• **Work request**:
Look below for the line containing "Task: Activate Cloud Shell terminal icon" and the line containing "Given: Open the smoothing iron icon"; repeat exactly those two lines and all lines between them, and nothing else.

____________

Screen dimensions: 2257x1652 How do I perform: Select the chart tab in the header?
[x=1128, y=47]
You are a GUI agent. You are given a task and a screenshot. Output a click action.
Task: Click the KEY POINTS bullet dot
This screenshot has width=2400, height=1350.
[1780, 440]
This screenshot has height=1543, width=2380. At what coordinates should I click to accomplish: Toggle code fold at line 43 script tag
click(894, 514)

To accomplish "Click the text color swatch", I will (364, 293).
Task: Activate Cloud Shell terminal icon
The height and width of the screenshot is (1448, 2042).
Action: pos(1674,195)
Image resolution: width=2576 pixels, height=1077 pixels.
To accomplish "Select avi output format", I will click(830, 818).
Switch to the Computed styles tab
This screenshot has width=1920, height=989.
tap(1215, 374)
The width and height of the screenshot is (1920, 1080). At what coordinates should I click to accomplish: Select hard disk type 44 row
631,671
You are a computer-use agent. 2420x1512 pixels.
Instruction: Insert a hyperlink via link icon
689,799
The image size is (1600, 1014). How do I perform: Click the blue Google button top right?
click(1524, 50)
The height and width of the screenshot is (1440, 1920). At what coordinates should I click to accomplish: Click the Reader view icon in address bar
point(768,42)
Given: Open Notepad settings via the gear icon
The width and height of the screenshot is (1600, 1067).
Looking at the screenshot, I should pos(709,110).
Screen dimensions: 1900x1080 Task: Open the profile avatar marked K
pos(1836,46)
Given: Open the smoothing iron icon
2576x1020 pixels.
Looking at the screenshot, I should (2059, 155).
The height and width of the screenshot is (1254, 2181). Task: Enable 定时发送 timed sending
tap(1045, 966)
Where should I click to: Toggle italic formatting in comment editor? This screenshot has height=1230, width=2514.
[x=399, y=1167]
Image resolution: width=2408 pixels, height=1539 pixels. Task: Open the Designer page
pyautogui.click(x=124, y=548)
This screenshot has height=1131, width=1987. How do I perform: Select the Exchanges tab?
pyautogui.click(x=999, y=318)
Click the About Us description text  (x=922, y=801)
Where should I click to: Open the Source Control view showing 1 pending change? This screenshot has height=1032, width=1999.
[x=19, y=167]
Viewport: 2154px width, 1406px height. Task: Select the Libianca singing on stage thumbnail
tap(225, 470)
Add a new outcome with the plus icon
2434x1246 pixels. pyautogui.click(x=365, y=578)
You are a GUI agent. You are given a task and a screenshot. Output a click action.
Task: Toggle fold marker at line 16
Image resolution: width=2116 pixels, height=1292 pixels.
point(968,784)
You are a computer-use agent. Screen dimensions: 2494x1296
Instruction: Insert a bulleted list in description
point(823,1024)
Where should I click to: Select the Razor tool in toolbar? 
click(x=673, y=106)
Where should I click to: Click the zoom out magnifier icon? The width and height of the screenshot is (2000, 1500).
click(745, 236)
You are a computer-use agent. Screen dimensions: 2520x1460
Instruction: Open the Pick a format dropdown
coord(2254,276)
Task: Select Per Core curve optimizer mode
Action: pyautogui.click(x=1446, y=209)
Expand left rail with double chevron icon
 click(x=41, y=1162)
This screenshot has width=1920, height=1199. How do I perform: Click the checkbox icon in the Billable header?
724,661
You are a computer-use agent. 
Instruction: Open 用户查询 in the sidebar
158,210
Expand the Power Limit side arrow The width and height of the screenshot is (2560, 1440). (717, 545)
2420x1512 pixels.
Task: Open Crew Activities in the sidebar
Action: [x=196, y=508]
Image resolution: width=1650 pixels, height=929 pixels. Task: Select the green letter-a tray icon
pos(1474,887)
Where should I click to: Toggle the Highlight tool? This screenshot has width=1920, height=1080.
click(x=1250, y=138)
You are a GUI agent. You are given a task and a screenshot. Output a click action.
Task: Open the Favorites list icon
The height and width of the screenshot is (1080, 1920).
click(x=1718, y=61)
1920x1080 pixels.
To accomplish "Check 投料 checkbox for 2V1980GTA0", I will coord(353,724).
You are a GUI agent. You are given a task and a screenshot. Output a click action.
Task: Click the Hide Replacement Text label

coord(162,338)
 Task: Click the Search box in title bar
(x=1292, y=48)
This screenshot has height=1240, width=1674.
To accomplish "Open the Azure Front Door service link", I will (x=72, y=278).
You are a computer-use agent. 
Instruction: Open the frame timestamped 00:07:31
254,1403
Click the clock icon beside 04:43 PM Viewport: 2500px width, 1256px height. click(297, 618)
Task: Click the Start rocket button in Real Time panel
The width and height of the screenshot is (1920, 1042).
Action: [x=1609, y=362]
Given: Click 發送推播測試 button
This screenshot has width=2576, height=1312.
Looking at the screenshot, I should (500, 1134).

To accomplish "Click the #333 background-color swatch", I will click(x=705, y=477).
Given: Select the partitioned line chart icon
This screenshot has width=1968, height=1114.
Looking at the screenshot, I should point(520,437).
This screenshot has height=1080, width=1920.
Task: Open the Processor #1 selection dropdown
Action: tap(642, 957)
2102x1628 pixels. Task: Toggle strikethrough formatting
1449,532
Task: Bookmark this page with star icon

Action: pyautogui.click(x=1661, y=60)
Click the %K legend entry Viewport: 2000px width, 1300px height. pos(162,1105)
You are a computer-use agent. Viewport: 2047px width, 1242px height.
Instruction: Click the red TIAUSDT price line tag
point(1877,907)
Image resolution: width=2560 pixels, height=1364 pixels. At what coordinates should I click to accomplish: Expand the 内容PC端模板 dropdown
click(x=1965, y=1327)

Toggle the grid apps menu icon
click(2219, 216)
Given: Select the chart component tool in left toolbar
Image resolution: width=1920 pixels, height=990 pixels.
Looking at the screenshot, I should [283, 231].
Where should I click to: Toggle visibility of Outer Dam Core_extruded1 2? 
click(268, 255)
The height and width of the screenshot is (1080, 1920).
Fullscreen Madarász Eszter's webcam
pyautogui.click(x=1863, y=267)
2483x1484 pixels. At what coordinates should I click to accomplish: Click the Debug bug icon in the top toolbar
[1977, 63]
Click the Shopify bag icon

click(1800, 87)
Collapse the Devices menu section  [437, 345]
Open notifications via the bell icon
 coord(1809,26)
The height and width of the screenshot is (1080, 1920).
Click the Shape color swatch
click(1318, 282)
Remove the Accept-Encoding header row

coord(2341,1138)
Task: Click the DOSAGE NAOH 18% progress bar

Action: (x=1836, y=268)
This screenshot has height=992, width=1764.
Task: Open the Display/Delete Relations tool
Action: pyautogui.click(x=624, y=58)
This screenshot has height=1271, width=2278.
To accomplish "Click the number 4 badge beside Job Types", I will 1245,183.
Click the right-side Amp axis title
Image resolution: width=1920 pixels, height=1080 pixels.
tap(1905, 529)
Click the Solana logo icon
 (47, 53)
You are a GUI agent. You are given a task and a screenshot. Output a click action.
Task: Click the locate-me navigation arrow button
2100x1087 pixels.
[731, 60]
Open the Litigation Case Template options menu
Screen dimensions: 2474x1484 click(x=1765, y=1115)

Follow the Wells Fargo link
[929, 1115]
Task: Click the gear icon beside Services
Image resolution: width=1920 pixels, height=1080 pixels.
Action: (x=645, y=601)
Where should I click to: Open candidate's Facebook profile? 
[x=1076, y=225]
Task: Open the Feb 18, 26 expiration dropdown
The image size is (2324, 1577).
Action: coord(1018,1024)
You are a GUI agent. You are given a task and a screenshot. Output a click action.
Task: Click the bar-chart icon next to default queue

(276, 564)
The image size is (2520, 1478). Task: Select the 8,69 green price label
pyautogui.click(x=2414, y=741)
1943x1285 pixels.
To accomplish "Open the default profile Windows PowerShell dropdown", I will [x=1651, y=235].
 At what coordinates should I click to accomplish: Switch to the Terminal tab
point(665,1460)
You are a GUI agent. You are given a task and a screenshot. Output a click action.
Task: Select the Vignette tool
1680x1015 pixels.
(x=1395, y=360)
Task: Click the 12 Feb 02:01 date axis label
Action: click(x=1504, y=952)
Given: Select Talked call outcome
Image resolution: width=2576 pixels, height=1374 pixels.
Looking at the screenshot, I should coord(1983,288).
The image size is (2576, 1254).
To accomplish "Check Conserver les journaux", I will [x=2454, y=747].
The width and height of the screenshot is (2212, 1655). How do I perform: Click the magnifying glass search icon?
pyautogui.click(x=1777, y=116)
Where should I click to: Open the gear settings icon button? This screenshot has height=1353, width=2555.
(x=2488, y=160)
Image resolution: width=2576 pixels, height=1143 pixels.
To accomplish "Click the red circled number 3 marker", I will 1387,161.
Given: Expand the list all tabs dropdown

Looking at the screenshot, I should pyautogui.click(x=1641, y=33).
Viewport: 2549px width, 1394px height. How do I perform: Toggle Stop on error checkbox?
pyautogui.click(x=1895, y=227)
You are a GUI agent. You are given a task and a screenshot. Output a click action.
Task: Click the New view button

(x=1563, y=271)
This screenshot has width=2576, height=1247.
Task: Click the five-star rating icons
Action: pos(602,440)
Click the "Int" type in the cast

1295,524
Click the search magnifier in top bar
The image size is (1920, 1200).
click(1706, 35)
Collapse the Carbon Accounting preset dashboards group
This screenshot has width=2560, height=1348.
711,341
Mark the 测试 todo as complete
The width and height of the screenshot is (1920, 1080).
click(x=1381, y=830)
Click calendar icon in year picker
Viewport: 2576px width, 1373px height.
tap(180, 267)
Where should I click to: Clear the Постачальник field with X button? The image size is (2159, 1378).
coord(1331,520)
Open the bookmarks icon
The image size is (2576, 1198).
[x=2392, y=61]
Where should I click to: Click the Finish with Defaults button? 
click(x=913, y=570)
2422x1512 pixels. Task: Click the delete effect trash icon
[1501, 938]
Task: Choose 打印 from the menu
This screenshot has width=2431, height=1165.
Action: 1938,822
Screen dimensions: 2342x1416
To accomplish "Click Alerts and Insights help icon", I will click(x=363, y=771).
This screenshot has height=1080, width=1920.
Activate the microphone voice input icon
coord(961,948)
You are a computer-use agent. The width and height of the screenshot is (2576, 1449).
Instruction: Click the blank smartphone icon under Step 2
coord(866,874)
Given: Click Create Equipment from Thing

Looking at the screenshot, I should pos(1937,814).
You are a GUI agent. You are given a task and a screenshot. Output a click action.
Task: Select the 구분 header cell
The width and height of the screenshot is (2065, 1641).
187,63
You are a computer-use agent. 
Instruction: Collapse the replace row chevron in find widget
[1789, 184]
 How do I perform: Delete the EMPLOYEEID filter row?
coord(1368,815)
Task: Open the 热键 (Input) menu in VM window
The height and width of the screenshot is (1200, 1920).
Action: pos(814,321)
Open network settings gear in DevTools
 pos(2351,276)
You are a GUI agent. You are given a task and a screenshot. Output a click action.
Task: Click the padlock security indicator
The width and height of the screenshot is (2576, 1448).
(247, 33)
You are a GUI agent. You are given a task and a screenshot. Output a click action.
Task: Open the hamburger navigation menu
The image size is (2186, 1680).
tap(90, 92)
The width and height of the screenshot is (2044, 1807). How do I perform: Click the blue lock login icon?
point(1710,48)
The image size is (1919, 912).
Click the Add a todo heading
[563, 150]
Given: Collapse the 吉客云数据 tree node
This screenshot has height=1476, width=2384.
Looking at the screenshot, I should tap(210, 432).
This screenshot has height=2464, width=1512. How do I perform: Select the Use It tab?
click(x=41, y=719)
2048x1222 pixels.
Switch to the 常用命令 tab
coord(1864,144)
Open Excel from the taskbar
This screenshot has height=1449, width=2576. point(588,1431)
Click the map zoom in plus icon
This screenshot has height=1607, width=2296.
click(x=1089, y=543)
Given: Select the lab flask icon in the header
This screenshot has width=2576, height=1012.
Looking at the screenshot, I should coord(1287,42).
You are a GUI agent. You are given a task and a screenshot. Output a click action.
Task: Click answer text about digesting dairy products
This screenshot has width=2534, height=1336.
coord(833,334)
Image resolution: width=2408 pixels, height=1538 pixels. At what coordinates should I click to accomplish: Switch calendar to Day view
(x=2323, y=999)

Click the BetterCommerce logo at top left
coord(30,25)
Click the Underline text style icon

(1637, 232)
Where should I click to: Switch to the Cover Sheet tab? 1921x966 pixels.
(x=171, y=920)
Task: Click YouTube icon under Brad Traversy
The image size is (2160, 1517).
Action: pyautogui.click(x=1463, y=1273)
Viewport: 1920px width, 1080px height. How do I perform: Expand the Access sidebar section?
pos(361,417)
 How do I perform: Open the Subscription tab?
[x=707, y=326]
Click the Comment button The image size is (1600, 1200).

____________

• **Solution to the exercise**:
Task: Activate Cloud Shell terminal icon
The height and width of the screenshot is (1448, 2042).
Action: pos(1674,195)
Image resolution: width=2576 pixels, height=1077 pixels.
To accomplish "Select avi output format", I will click(830, 818).
Switch to the Computed styles tab
This screenshot has width=1920, height=989.
tap(1215, 374)
The width and height of the screenshot is (1920, 1080). At what coordinates should I click to accomplish: Select hard disk type 44 row
631,671
You are a computer-use agent. 2420x1512 pixels.
Instruction: Insert a hyperlink via link icon
689,799
The image size is (1600, 1014). How do I perform: Click the blue Google button top right?
click(1524, 50)
The height and width of the screenshot is (1440, 1920). At what coordinates should I click to accomplish: Click the Reader view icon in address bar
point(768,42)
Given: Open Notepad settings via the gear icon
The width and height of the screenshot is (1600, 1067).
Looking at the screenshot, I should pos(709,110).
Screen dimensions: 1900x1080 Task: Open the profile avatar marked K
pos(1836,46)
Given: Open the smoothing iron icon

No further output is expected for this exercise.